What could potentially give you a performance boost is eliminating your inner loop by using the SQL IN
operator:
SELECT * FROM table_name WHERE row_date IN (date1, date2, date3,...);
So, that would change your loop to something like:
df_list = []
for table in table_list:
query = 'SELECT * FROM {} WHERE row_date IN ({});'.format(table, ','.join(date_range))
df = pd.read_sql_query(sql=query, con=engine)
df_list.append(df)
From there it's fairly straightforward to convert it to a comprehension:
query = 'SELECT * FROM {} WHERE row_date IN ({});'
dfs = (pd.read_sql_query(sql=query.format(table, ','.join(date_range)), con=engine) for table in table_list)
df = pd.concat(dfs)
If the columns from each table are identical and in the same order, you could even eliminate the table loop by using UNION ALL
to build a single query along the lines of:
SELECT * FROM table1 WHERE row_date IN (date1, date2, date3,...)
UNION ALL
SELECT * FROM table2 WHERE row_date IN (date1, date2, date3,...)
UNION ALL
...
And then just do a single read_sql_query
call:
df = pd.read_sql_query(sql=union_all_query, con=engine)
Upvotes: 4
Reputation: 294248
I think this should work
def q(table, date):
query = 'SELECT * FROM {} WHERE row_date = {};'.format
return pd.read_sql_query(sql=query(table, date), con=engine)

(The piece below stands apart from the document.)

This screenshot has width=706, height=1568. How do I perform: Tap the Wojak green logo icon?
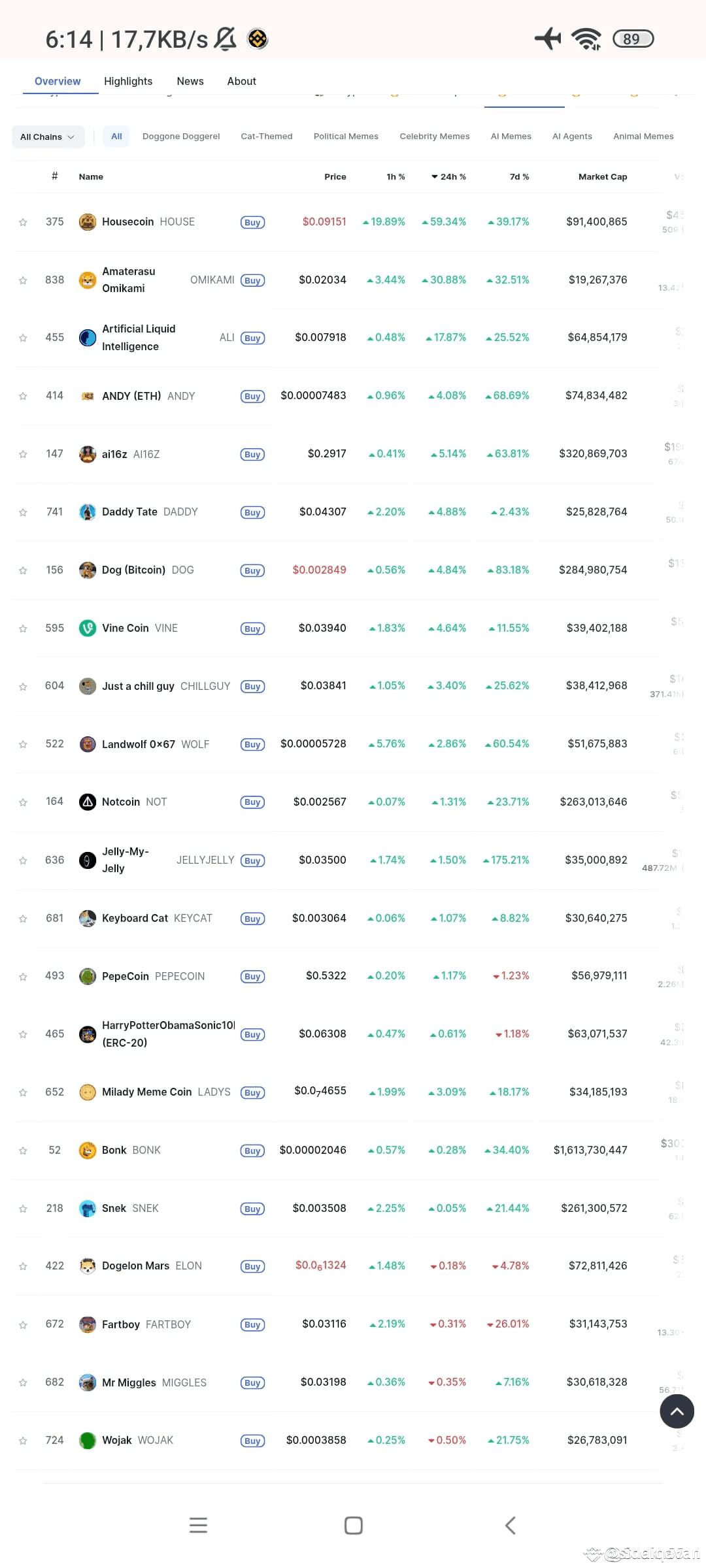tap(88, 1441)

df_list = [q(table, date) for table in table_list for date in required_date_range]
Dmonstration
Note: I switched to returning just the query as this is a demonstration and I don't have your database connections.
table_list = ['table1', 'table2']
required_date_range = ['date1', 'date2']
def q(table, date):
query = 'SELECT * FROM {} WHERE row_date = {};'.format
return query(table, date)
df_list = [q(table, date) for table in table_list for date in required_date_range]
df_list
['SELECT * FROM table1 WHERE row_date = date1;',
'SELECT * FROM table1 WHERE row_date = date2;',
'SELECT * FROM table2 WHERE row_date = date1;',
'SELECT * FROM table2 WHERE row_date = date2;']
Upvotes: 2